Bölge Adliye Mahkemesi kararı taraf vekillerince temyiz edilmekle; kesinlik, süre, temyiz şartı ve diğer usul eksiklikleri yönünden yapılan ön inceleme sonucunda, temyiz dilekçesinin kabulüne karar verildikten ve Tetkik Hâkimi tarafından hazırlanan rapor dinlendikten sonra dosyadaki belgeler incelenip gereği düşünüldü:
I. DAVA
1.Davacı erkek vekili dava dilekçesinde özetle; müvekkilinin davalı kadın ile geçinemediklerini, aralarında sürekli tartışmalar çıktığını, birliğin temelinden sarsıldığını, müvekkili tarafından davalı aleyhine İstanbul 10. Aile Mahkemesinde 2012/690 Esas sayılı dosyası ile boşanma davası açtığını, davanın 22.01.2013 tarihinde reddedildiğini, ret kararının 18.07.2013 tarihinde kesinleştiğini, kesinleşme tarihinden sonra ortak hayatın yeniden kurulamadığını iddia ederek tarafların 4721 sayılı Türk Medeni Kanunu’nun (4721 sayılı Kanun) 166 ncı maddesinin dördüncü fıkrası uyarınca boşanmalarına karar verilmesini talep ve dava etmiştir.
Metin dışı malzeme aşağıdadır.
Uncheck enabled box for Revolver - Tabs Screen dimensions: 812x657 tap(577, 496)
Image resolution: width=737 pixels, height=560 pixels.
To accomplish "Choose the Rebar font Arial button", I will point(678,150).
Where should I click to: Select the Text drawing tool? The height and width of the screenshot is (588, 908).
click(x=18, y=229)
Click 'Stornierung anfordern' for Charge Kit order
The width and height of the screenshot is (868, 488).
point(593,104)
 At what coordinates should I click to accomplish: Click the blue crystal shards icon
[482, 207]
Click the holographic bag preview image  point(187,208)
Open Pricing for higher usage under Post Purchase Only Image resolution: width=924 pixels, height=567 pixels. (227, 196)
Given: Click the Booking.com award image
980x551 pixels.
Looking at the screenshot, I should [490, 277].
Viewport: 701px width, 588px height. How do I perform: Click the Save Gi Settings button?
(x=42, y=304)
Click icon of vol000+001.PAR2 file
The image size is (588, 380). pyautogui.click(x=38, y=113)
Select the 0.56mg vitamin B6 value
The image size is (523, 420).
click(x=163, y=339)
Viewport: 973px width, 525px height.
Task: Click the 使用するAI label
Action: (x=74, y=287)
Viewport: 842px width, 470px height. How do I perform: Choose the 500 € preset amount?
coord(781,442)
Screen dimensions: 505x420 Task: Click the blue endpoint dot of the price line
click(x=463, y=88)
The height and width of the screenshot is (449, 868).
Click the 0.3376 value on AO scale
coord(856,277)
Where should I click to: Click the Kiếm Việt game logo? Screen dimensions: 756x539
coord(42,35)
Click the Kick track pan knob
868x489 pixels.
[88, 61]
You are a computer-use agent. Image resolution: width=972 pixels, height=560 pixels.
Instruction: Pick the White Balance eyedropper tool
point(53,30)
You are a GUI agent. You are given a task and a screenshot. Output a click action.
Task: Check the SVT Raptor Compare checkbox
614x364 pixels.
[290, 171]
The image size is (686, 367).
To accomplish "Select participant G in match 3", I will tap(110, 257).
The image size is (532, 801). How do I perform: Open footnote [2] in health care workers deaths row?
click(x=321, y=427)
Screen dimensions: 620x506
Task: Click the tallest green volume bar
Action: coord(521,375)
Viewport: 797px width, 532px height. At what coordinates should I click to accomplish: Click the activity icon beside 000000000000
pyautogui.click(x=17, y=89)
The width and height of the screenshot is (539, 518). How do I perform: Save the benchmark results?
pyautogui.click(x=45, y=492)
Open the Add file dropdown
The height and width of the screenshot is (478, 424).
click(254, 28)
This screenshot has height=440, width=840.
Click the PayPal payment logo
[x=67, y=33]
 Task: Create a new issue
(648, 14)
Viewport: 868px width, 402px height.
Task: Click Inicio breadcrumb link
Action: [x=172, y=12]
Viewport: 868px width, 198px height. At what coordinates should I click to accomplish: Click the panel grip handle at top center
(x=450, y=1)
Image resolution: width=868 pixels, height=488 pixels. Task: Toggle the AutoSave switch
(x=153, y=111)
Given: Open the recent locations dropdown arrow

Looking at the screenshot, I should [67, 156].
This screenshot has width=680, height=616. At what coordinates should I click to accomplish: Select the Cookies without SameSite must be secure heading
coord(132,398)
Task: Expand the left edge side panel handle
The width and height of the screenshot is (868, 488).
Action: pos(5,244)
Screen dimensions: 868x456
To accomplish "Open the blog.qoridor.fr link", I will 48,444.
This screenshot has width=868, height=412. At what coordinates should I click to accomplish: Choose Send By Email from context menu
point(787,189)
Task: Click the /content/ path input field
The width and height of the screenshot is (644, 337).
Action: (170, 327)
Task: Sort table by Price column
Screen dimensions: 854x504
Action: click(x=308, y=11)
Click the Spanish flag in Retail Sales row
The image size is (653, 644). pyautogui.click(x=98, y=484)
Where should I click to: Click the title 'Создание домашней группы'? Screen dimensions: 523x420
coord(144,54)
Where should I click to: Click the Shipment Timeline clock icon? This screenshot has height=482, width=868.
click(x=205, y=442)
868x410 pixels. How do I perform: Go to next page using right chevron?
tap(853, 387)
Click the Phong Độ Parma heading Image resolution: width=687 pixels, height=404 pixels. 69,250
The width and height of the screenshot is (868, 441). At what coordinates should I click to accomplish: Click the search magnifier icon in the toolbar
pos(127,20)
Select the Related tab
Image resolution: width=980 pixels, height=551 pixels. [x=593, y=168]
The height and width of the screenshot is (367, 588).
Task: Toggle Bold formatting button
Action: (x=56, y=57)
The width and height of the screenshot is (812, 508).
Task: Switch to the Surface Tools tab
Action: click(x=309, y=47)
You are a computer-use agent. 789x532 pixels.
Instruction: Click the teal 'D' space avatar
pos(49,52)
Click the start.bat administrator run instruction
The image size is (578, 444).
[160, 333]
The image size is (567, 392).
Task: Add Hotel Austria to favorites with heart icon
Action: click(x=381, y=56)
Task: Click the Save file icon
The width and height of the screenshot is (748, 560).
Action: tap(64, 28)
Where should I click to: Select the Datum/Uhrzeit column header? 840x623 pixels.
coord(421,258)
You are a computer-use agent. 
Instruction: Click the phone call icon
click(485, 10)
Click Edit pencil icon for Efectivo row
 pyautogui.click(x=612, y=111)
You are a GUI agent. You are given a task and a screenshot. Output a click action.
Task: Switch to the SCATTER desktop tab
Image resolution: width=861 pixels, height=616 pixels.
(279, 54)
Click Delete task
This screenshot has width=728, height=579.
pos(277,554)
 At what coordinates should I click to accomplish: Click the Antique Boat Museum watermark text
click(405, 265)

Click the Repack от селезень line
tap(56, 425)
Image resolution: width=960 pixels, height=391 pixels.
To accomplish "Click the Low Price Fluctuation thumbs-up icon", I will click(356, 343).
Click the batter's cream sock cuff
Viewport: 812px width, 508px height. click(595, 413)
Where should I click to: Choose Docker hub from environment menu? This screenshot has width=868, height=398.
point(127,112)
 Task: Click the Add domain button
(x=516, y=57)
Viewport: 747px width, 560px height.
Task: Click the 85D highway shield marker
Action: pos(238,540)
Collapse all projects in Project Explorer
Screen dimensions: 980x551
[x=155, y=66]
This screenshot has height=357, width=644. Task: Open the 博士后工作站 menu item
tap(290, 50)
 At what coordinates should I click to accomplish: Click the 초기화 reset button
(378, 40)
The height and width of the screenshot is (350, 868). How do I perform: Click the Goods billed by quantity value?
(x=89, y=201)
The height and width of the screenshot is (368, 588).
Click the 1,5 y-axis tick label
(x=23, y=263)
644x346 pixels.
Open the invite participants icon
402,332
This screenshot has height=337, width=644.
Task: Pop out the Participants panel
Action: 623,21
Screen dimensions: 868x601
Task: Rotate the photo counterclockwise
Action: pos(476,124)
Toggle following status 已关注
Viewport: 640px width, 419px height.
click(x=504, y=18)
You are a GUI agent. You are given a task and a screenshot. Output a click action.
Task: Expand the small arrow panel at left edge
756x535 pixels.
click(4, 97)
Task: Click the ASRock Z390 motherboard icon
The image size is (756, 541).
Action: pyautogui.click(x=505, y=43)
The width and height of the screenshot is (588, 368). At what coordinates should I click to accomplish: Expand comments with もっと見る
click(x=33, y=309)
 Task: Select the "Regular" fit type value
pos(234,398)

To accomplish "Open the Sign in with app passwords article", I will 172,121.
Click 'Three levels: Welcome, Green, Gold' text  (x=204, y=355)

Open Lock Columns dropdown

2.Davacı erkek vekili cevaba cevap dilekçesinde özetle; davalı tarafın reddedilen davadan sonra tarafların bir araya geldiği iddiasının doğru olmadığını, farklı adreslerde yaşadıklarını, evliliğin devamı noktasında hiçbir çabaları olmadığını belirterek boşanma davasının kabulüne karar verilmesini talep etmiştir.
II. CEVAP
1.Davalı kadın vekili cevap dilekçesinde özetle; davacı tarafın reddedilen davadan sonra bir araya gelmediği iddiasının gerçeği yansıtmadığını, tarafların aile büyüklerinin araya girmesi ile reddedilen davadan sonra bir araya geldiklerini, birlikte yaşadıklarını, tüm olanlara rağmen müvekkilinin eşini çok sevdiğini, boşanmak istemediğini belirterek, davanın reddine ve müvekkili yararına dava sırasınca aylık 2.000,00 TL tedbir ve yoksulluk nafakasına hükmedilmesini talep etmiştir.
2.Davalı kadın vekili ikinci cevap dilekçesinde özetle; davacı erkeğin Nergis Oto isimli galerinin sahibi olduğunu, varlıklı birisi olduğunu, müvekkilinin ise çalışmadığını ve eşi tarafından maddî olarak desteklenmediğini belirterek davanın reddine karar verilmesini talep etmiştir.
III. İLK DERECE MAHKEMESİ KARARI
A. İlk Derece Mahkemesinin Birinci Kararı
İlk Derece Mahkemesi 24.05.2018 tarihli ve 2016/578 Esas, 2018/360 Karar sayılı kararı ile davacı tarafın verilen kesin süre içerisinde tanıklarını bildirmediği, ilk açılan boşanma davasının reddi kararı kesinleştikten sonra tarafların fiilen bir araya gelmediklerinin ispatlanmadığı gerekçesi ile davanın reddine, davalı kadın yararına 350,00 TL tedbir nafakasına hükmedilmiştir.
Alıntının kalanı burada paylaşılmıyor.